INSTRUCTIONS FOR THE TASK: Lift out, unaltered, the lines of the material below between the line holding "Switch to the DBI tab" and the line holding "You are a computer-use agent. Viewport: 1236px", counting both.

==== MATERIAL SHOWN ====

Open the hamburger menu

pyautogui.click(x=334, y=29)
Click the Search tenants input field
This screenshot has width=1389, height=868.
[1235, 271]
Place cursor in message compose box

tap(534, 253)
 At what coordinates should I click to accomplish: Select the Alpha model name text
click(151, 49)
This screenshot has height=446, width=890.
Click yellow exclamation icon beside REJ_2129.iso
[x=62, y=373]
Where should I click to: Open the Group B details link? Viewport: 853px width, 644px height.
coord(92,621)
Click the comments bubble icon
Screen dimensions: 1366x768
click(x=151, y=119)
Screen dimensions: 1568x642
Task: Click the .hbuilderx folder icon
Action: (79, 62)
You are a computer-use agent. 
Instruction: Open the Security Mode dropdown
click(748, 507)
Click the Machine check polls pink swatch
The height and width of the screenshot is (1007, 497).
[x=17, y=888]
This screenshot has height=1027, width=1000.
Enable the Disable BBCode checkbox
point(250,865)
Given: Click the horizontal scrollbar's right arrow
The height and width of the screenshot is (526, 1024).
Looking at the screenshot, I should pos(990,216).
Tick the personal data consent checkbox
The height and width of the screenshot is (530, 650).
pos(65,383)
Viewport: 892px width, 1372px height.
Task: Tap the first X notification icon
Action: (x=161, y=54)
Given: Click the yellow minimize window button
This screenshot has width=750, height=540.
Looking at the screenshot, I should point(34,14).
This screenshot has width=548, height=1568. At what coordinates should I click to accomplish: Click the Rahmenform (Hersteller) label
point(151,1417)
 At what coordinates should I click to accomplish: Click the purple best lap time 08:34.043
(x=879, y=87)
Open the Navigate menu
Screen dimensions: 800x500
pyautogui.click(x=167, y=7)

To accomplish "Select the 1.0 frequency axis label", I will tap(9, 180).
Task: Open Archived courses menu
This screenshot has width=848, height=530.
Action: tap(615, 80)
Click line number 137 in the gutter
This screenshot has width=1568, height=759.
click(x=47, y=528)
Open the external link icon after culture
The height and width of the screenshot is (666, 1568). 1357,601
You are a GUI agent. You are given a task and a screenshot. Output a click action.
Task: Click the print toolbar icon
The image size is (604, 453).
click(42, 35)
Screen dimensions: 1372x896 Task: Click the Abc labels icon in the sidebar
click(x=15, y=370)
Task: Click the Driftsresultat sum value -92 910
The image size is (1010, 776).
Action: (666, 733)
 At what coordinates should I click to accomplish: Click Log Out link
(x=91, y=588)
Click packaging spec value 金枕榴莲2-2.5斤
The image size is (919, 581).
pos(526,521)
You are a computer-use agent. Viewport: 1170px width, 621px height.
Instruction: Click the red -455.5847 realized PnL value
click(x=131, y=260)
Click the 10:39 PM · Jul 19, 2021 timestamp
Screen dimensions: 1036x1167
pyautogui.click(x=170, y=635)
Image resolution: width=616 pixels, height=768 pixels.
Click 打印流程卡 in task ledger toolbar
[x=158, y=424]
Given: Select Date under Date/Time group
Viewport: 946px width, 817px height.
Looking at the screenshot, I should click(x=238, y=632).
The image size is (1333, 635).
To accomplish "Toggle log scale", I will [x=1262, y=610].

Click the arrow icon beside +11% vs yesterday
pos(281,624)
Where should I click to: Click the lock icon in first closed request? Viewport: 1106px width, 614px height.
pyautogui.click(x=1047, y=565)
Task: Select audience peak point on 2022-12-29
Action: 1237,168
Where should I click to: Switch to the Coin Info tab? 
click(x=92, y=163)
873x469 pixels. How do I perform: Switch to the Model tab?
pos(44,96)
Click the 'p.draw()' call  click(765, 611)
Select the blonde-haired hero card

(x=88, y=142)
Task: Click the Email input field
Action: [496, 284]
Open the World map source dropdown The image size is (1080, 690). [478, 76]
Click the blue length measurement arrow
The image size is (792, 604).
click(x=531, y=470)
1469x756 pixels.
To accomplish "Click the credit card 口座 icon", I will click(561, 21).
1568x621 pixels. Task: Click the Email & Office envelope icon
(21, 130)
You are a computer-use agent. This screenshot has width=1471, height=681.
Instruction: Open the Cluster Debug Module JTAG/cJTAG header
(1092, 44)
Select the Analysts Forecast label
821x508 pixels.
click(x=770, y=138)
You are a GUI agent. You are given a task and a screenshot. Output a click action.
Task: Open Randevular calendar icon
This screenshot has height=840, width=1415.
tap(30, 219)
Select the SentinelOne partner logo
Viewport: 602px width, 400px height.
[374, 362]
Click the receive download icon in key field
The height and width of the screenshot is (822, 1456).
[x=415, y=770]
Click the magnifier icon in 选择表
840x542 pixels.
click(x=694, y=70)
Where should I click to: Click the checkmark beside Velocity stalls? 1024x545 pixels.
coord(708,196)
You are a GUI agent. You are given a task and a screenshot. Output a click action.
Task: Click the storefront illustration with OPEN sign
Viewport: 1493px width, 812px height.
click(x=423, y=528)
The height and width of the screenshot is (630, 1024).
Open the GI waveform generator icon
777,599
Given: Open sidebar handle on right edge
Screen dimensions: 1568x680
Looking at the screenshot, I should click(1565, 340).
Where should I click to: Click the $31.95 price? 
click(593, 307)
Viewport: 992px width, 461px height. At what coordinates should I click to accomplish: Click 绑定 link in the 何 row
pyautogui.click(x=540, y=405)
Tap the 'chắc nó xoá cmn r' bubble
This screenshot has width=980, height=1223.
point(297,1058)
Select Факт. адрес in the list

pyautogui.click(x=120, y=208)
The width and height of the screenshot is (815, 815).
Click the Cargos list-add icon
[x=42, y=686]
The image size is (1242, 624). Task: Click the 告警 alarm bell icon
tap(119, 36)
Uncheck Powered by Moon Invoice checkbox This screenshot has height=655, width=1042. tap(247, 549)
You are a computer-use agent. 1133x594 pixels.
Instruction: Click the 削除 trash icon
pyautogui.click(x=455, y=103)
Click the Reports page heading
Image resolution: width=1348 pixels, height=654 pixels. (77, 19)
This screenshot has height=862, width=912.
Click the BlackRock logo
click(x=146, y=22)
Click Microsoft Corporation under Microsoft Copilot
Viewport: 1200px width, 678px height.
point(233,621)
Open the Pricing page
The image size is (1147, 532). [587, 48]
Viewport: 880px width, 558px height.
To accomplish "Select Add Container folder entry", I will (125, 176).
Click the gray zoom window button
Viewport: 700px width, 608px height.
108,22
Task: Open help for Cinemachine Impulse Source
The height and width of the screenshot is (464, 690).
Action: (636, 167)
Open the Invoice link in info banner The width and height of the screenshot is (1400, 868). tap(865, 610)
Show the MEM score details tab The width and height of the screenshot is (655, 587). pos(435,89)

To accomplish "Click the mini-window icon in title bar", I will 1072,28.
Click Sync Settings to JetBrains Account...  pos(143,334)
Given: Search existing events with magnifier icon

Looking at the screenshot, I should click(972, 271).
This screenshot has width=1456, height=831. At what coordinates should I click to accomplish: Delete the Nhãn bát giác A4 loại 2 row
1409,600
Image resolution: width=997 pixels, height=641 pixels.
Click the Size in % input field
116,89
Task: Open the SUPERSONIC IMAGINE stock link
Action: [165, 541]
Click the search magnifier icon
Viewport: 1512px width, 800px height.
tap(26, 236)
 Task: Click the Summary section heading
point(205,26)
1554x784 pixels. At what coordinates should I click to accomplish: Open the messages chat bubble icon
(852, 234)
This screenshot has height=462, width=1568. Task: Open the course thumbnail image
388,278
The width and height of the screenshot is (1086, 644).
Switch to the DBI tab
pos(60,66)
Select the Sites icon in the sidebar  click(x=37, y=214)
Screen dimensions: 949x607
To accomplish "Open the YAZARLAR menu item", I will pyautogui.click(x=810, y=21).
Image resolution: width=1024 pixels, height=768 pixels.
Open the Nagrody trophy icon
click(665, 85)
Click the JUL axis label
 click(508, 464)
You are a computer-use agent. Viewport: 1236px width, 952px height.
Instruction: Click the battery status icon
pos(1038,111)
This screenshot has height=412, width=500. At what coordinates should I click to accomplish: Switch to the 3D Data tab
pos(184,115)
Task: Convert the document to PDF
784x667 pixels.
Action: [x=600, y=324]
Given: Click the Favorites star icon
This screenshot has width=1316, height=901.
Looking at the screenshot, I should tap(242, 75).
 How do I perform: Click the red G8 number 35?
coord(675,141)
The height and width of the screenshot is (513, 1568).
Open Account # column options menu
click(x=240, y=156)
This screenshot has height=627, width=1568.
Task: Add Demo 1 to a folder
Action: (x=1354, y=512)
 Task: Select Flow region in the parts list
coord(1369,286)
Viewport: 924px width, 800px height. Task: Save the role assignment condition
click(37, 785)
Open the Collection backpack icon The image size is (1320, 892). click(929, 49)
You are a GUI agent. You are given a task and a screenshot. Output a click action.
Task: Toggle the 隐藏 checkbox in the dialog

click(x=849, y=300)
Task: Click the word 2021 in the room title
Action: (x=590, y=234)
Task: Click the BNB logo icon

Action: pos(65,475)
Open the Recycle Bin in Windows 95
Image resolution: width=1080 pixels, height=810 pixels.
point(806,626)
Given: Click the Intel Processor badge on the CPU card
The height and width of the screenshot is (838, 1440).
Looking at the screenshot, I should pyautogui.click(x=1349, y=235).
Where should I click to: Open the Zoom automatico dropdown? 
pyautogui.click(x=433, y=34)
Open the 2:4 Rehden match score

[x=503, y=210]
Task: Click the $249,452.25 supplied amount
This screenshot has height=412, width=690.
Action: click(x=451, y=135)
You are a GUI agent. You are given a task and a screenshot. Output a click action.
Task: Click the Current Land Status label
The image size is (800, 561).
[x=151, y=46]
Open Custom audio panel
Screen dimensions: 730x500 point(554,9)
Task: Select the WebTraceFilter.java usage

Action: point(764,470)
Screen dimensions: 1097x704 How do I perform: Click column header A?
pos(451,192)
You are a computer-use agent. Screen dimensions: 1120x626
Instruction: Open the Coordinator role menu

====

WRITTEN RESPONSE:
Switch to the DBI tab
pos(60,66)
Select the Sites icon in the sidebar  click(x=37, y=214)
Screen dimensions: 949x607
To accomplish "Open the YAZARLAR menu item", I will pyautogui.click(x=810, y=21).
Image resolution: width=1024 pixels, height=768 pixels.
Open the Nagrody trophy icon
click(665, 85)
Click the JUL axis label
 click(508, 464)
You are a computer-use agent. Viewport: 1236px width, 952px height.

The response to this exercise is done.